- **What you should do**: Filter the entries for lines with the word "will".

- **Source records**:
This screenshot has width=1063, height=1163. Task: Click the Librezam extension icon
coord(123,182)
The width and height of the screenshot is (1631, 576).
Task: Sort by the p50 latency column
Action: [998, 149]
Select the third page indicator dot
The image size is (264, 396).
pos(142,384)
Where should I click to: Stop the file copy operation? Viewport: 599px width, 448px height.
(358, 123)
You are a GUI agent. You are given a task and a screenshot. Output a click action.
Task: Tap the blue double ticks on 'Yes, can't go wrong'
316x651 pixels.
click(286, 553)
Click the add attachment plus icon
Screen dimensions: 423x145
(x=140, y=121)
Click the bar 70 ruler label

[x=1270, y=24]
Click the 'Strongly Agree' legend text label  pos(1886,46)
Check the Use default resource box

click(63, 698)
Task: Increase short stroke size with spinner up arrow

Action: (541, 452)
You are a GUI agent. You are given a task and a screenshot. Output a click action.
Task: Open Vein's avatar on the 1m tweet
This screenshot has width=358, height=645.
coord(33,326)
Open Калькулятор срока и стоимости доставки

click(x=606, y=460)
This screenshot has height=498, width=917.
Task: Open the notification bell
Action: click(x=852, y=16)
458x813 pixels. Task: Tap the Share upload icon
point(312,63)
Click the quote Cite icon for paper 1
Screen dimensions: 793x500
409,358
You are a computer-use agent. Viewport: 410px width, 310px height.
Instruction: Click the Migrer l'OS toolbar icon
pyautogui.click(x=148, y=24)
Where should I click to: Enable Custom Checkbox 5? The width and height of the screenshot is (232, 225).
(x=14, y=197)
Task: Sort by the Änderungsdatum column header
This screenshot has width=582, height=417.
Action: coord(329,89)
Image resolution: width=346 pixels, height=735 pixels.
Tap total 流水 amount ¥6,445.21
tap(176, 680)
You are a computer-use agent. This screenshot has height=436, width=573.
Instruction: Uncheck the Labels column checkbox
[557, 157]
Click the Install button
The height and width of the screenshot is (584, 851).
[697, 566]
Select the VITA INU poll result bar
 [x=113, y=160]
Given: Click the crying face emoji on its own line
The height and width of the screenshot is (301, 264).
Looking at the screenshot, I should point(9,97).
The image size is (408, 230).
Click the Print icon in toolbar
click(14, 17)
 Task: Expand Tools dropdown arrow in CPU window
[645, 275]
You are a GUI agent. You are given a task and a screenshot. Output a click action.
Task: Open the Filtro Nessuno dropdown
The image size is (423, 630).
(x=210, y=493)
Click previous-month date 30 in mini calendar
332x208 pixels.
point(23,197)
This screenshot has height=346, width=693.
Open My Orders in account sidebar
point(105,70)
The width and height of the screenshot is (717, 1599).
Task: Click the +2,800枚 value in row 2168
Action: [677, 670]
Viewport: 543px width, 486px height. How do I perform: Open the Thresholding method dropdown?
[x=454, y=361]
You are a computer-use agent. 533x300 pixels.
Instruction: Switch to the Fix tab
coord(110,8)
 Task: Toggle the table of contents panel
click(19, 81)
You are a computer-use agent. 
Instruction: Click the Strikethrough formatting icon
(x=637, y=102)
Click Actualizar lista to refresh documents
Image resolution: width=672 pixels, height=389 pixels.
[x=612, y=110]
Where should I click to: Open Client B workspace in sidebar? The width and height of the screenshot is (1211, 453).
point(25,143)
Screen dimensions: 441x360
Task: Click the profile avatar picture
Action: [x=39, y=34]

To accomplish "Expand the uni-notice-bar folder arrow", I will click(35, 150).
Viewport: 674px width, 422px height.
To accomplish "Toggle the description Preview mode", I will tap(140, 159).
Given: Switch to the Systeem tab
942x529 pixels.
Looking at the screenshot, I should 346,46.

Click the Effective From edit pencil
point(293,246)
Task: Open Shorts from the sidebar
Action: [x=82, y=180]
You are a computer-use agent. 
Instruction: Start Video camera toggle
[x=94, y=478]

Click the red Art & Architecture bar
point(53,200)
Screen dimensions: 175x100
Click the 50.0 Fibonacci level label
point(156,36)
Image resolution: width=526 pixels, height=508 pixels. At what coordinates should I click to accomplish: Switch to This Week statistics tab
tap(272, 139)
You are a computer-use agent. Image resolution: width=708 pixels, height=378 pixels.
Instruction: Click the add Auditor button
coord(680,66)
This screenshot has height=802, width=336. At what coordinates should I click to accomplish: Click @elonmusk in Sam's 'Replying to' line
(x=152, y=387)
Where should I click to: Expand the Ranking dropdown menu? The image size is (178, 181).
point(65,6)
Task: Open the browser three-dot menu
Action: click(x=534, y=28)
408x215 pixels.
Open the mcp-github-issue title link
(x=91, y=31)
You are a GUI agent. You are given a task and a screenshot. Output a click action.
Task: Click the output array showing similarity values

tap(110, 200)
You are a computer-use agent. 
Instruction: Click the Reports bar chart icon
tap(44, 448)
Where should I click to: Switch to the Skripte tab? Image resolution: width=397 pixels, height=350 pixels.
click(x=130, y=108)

- **Task result**:
To accomplish "Expand the uni-notice-bar folder arrow", I will click(35, 150).
To accomplish "Toggle the description Preview mode", I will tap(140, 159).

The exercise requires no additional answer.